[Saved entries]
--------------------

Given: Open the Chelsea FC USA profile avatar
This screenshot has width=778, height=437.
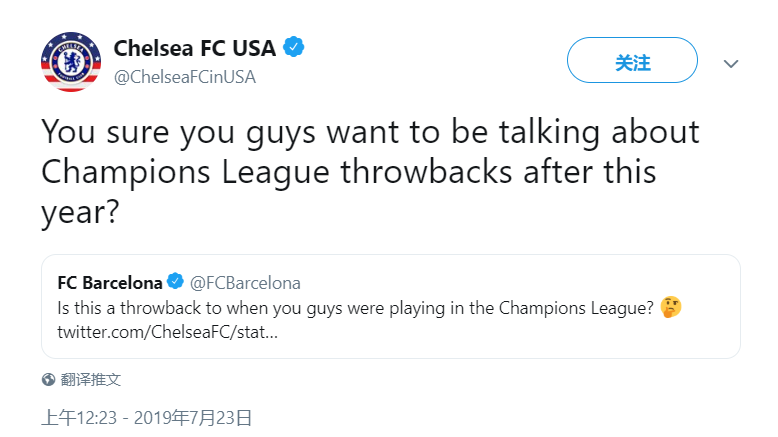Looking at the screenshot, I should coord(71,62).
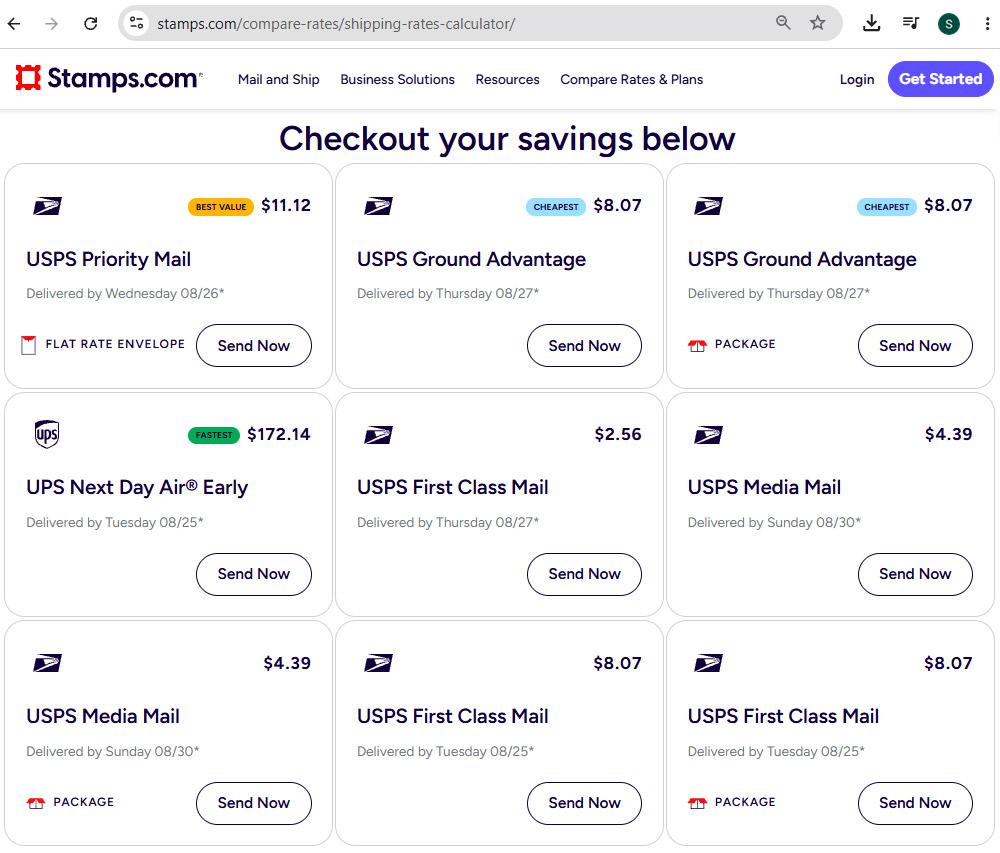Click the site information icon beside the URL
1000x853 pixels.
coord(136,24)

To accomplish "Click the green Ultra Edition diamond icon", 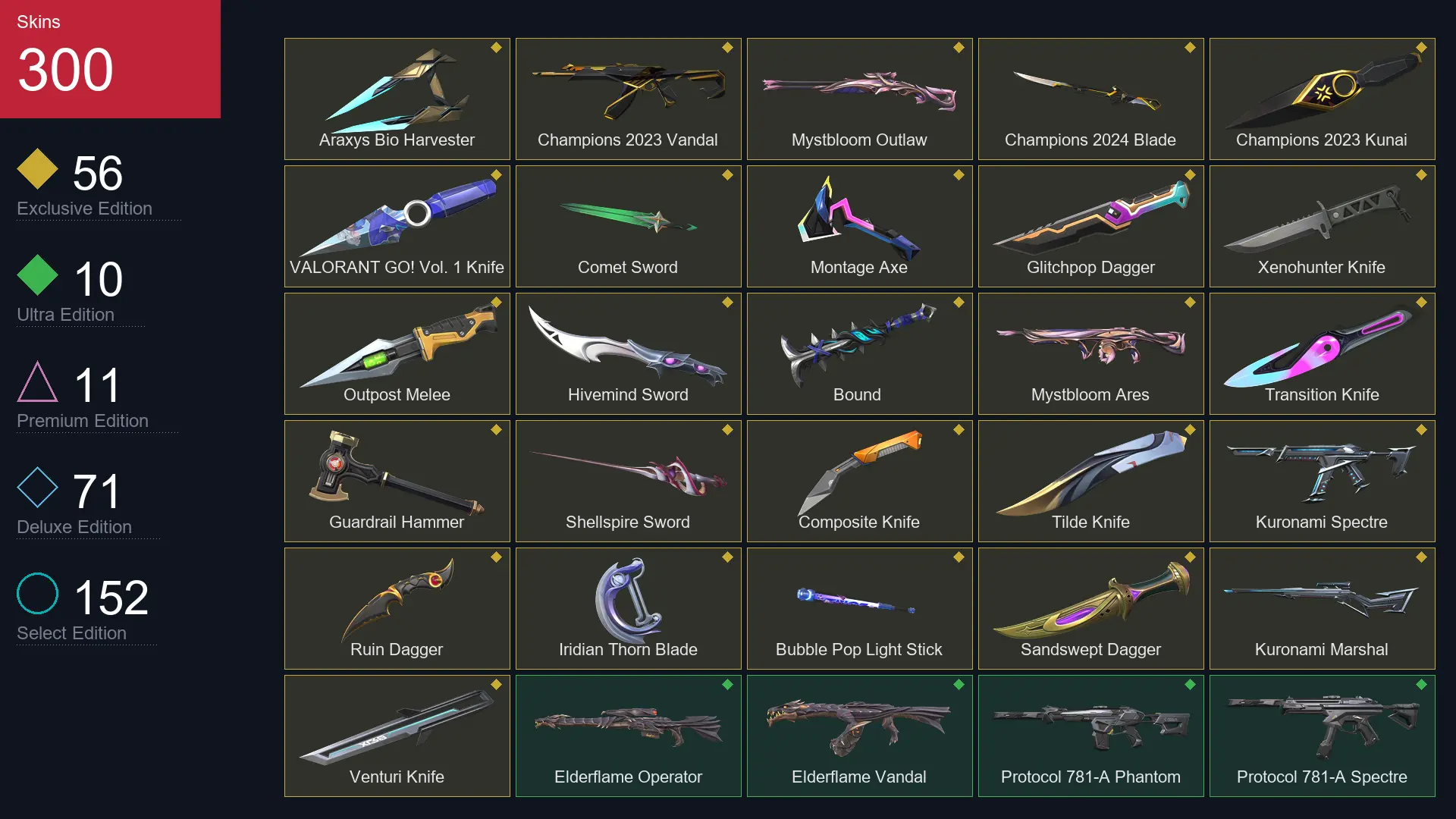I will [37, 275].
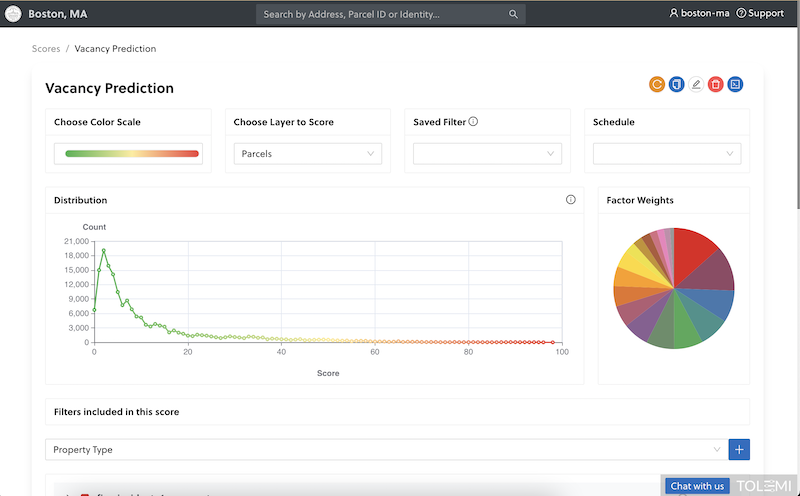Open the boston-ma user account menu
Screen dimensions: 800x496
[701, 14]
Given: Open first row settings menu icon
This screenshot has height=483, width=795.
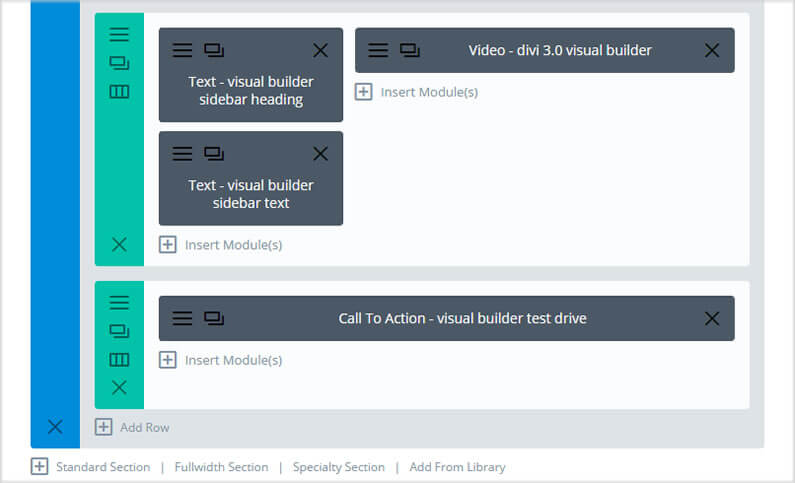Looking at the screenshot, I should pyautogui.click(x=119, y=34).
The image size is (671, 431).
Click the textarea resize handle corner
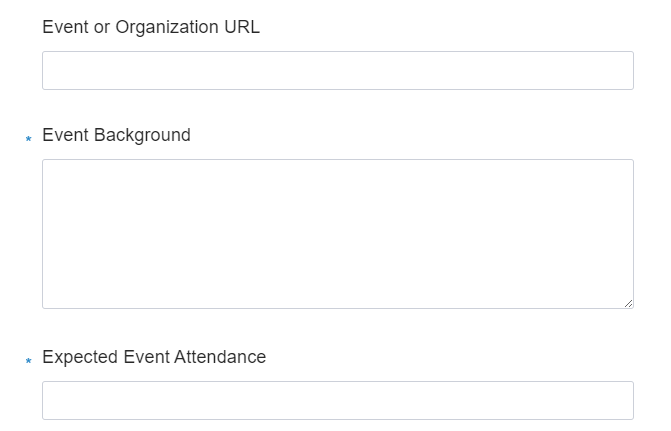628,303
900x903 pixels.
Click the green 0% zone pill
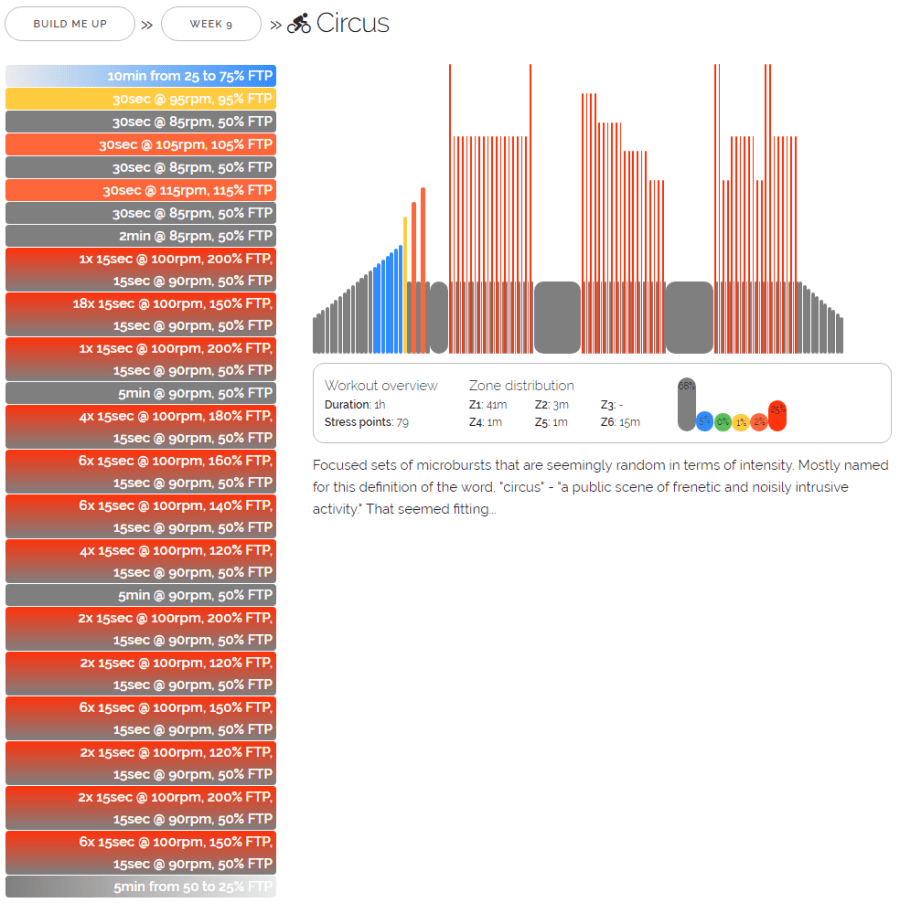(x=722, y=422)
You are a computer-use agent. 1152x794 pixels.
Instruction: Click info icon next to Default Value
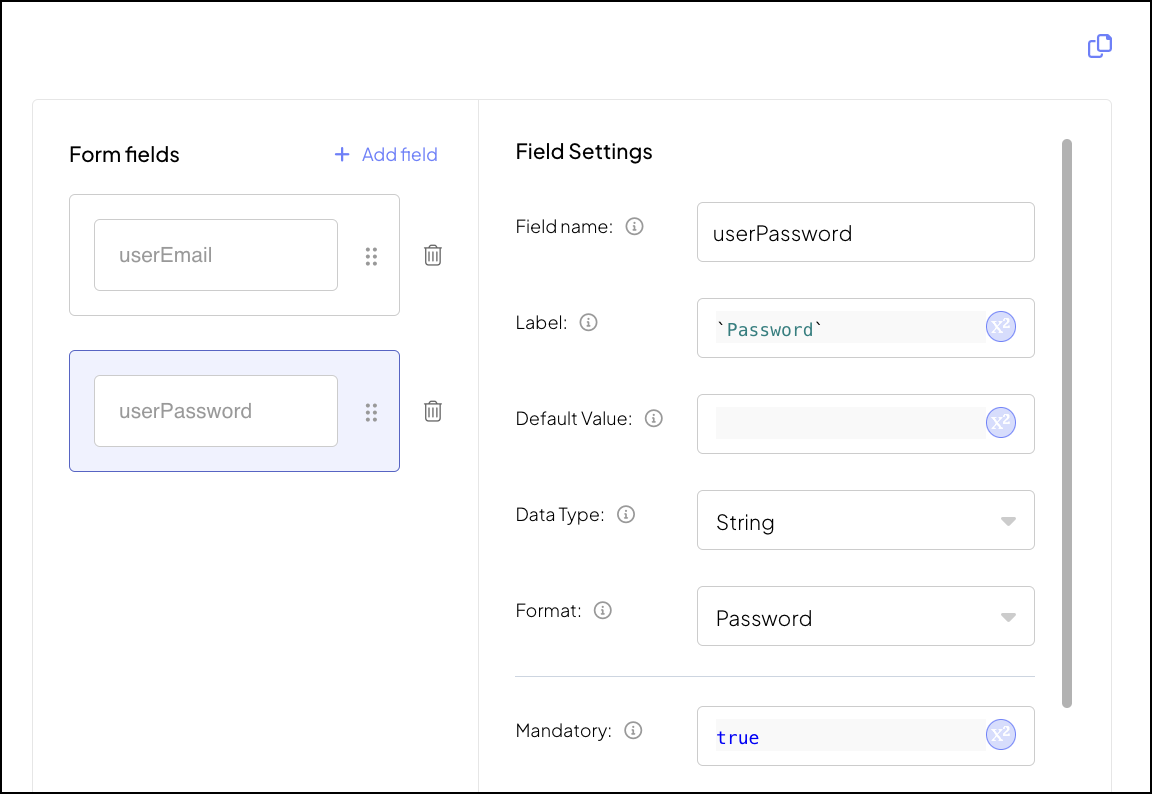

--------------------

> **WHAT TO WORK ON**:
Reproduce only the lines from the line that holds "The image size is (671, 431)." through the end of the records, exactly as they stand, both ends included and pictures excluded.

> **SOLUTION TO THIS TASK**:
The image size is (671, 431).
Click the textarea resize handle corner
628,303
900x903 pixels.
Click the green 0% zone pill
(x=722, y=422)
You are a computer-use agent. 1152x794 pixels.
Instruction: Click info icon next to Default Value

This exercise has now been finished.